* TASK OBJECTIVE *
Look through the material below. Return exactly the lines from the one with "Given: Tap the SBB logo icon" through the one with "Click the 104–106 м orange legend swatch", both included.
____________
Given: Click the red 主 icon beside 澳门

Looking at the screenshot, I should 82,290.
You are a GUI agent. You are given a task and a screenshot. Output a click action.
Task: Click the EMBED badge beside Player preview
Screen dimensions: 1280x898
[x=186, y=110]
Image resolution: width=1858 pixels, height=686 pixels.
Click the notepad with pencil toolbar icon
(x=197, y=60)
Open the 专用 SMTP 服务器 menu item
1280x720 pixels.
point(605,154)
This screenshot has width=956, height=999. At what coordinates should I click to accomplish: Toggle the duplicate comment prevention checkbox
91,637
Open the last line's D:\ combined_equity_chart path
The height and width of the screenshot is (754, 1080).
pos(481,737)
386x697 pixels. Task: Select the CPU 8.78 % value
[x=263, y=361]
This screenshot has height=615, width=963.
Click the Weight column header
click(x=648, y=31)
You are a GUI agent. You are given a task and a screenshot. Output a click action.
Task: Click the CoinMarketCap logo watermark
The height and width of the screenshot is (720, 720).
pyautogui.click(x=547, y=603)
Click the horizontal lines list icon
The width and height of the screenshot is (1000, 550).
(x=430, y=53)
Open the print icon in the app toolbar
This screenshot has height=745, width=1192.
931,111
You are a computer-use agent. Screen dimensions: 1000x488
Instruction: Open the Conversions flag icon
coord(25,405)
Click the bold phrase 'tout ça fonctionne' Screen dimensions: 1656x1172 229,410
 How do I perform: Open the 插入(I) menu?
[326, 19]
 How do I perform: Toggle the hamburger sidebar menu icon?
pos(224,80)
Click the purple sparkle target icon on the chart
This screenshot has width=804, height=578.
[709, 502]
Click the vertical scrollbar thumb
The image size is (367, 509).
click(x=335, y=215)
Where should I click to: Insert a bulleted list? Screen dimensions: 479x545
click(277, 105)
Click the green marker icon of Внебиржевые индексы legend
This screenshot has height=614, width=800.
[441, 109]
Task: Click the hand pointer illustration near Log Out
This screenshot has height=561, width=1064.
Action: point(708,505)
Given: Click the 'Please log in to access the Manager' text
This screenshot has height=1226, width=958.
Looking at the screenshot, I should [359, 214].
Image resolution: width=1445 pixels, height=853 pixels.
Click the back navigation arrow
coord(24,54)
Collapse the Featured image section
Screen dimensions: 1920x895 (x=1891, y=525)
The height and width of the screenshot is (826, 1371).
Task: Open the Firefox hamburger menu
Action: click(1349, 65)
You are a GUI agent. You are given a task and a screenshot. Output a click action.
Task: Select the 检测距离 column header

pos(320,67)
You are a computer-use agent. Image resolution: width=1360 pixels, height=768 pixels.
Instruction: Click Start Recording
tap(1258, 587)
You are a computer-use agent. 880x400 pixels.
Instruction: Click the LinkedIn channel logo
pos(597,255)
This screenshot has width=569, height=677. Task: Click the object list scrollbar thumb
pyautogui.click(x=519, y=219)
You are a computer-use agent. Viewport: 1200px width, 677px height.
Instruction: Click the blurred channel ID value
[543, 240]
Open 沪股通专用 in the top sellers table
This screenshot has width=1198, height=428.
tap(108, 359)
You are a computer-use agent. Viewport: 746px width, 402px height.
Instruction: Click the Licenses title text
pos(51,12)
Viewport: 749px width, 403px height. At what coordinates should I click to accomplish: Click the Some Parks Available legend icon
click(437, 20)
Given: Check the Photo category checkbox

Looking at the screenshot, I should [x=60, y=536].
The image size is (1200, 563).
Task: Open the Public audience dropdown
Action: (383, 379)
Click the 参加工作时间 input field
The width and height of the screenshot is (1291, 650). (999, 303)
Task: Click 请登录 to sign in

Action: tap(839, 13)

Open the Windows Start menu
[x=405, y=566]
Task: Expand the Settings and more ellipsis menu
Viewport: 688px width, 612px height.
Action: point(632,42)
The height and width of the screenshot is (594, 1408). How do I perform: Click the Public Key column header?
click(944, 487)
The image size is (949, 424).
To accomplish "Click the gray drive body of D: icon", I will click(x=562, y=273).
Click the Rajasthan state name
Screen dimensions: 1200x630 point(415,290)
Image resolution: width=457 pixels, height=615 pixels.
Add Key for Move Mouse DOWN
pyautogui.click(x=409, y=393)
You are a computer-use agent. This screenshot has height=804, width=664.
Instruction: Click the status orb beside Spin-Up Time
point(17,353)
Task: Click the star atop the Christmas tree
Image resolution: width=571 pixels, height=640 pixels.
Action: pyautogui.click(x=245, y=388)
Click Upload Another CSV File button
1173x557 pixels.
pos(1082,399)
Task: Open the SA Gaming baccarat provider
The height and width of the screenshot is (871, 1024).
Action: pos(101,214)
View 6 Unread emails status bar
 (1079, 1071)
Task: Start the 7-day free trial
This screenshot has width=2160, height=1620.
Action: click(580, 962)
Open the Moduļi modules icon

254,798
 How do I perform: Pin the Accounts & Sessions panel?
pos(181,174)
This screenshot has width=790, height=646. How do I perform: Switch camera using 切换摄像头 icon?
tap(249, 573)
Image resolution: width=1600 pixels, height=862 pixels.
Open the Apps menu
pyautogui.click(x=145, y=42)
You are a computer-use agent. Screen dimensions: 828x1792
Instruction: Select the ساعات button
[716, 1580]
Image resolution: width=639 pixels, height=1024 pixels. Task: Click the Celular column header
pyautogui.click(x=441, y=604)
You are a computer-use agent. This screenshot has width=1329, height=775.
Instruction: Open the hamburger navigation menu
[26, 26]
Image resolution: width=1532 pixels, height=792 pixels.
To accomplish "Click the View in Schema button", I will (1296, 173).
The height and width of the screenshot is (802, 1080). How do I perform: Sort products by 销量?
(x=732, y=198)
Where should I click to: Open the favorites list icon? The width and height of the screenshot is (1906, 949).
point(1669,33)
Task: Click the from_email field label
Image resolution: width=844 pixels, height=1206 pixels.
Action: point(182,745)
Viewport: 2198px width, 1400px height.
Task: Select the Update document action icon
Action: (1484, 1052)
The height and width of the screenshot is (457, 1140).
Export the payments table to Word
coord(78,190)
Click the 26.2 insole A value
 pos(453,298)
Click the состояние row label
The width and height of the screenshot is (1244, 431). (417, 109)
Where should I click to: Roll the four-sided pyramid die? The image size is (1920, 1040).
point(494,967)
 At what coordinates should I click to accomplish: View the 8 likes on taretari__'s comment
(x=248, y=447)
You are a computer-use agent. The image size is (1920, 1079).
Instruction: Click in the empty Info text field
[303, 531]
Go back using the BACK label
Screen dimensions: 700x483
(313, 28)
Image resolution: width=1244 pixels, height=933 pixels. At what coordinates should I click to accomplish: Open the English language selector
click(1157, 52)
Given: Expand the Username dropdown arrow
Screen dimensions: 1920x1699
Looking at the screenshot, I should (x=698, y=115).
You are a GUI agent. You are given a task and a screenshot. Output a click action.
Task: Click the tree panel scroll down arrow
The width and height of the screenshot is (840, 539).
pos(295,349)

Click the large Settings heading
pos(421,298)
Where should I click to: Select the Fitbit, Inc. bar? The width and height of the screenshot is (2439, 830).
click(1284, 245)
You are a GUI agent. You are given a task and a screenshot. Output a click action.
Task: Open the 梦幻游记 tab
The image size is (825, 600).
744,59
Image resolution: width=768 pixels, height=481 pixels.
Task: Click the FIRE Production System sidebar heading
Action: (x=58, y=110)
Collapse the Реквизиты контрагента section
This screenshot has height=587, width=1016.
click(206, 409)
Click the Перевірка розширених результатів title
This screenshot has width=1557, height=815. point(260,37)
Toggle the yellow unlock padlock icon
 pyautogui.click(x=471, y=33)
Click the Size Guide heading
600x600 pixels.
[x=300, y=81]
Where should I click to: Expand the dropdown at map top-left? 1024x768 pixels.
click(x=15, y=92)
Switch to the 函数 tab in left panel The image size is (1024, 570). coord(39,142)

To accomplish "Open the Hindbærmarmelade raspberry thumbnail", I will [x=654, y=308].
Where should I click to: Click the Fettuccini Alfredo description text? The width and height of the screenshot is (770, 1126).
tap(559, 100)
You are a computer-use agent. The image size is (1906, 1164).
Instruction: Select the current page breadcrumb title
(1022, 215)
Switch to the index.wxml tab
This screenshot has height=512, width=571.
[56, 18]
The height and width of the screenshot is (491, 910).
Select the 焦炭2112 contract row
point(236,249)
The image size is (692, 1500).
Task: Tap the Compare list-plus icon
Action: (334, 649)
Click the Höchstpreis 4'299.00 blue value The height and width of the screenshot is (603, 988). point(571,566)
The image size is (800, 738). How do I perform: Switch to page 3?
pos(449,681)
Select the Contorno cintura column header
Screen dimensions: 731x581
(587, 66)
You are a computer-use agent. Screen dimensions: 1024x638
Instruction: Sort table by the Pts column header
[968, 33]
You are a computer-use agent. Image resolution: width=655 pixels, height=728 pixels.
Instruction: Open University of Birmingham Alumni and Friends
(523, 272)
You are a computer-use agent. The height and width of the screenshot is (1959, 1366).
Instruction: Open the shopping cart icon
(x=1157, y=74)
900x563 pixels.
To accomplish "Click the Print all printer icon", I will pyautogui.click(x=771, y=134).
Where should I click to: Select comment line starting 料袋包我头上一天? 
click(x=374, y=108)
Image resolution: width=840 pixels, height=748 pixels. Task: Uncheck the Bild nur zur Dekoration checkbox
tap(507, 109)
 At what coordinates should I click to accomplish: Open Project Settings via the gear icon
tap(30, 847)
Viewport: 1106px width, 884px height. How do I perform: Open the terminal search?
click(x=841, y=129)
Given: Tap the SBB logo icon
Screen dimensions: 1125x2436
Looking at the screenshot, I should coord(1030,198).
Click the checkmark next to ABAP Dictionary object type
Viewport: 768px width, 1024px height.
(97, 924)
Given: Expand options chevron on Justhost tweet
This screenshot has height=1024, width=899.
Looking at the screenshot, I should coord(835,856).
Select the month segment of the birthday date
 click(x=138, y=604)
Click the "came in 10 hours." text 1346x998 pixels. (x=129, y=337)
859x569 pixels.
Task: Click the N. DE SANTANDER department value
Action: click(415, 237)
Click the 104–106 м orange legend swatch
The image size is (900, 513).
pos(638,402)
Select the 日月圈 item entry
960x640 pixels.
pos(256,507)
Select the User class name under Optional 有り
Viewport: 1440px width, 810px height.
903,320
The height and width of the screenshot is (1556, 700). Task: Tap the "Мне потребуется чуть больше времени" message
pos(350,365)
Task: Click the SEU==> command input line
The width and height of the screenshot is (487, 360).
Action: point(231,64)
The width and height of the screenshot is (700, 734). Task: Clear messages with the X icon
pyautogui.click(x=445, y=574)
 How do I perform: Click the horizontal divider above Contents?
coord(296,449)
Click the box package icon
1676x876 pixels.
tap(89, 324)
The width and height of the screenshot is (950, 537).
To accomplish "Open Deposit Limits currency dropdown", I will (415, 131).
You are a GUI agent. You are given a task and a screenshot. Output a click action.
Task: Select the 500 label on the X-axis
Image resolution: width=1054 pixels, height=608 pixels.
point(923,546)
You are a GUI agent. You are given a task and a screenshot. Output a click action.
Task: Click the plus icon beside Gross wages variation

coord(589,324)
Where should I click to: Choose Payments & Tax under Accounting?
____________
* WRITTEN RESPONSE *
Given: Tap the SBB logo icon
Screen dimensions: 1125x2436
Looking at the screenshot, I should coord(1030,198).
Click the checkmark next to ABAP Dictionary object type
Viewport: 768px width, 1024px height.
(97, 924)
Given: Expand options chevron on Justhost tweet
This screenshot has height=1024, width=899.
Looking at the screenshot, I should coord(835,856).
Select the month segment of the birthday date
 click(x=138, y=604)
Click the "came in 10 hours." text 1346x998 pixels. (x=129, y=337)
859x569 pixels.
Task: Click the N. DE SANTANDER department value
Action: click(415, 237)
Click the 104–106 м orange legend swatch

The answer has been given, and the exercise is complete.